### RECORD EXTRACTS
>>>>>
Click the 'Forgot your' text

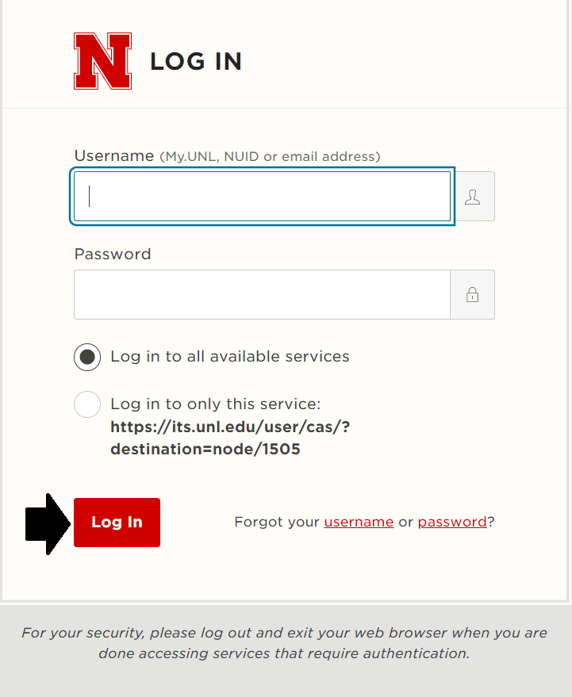pos(277,522)
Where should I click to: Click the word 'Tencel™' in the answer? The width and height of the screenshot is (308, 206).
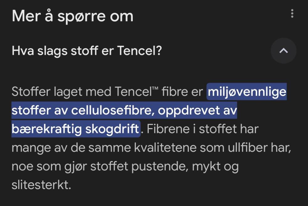click(136, 91)
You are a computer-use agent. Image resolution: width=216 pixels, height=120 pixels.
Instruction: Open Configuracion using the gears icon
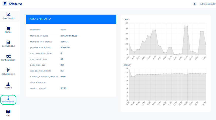coord(8,56)
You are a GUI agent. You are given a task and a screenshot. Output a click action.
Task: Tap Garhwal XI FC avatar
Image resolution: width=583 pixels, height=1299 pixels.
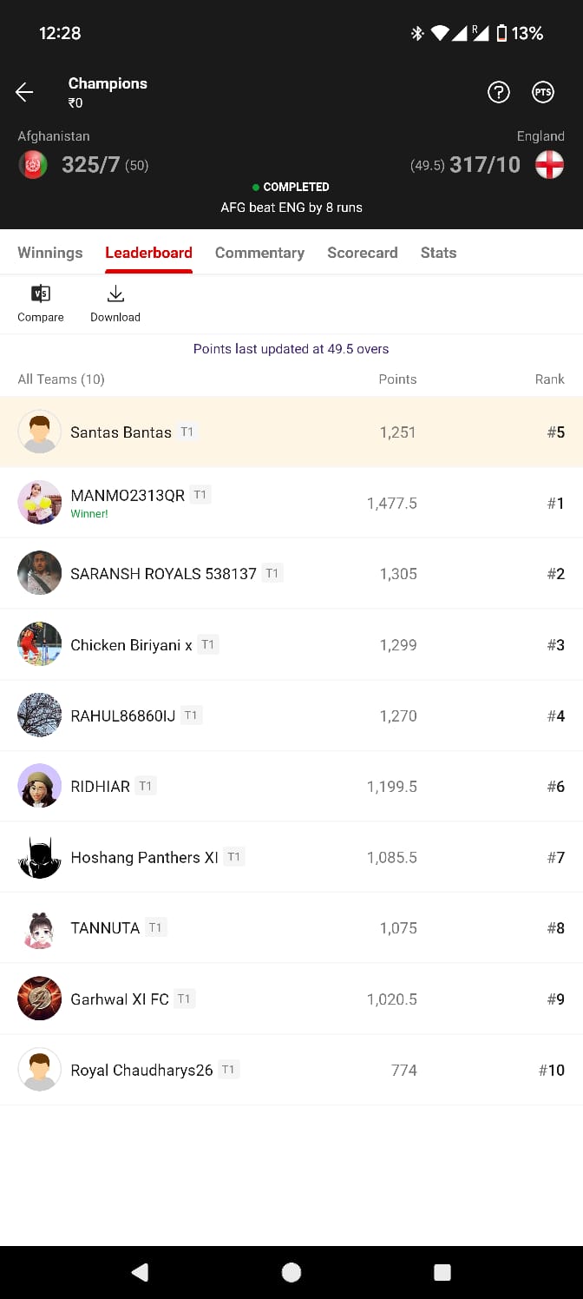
<<<<<
### WHAT YOU ARE ASKED TO DO
Excluding pictures, print all lines above exactly.

### TASK RESULT
Click the 'Forgot your' text

pos(277,522)
Where should I click to: Click the word 'Tencel™' in the answer? The width and height of the screenshot is (308, 206).
click(136, 91)
You are a computer-use agent. Image resolution: width=216 pixels, height=120 pixels.
Instruction: Open Configuracion using the gears icon
coord(8,56)
You are a GUI agent. You are given a task and a screenshot. Output a click action.
Task: Tap Garhwal XI FC avatar
Image resolution: width=583 pixels, height=1299 pixels.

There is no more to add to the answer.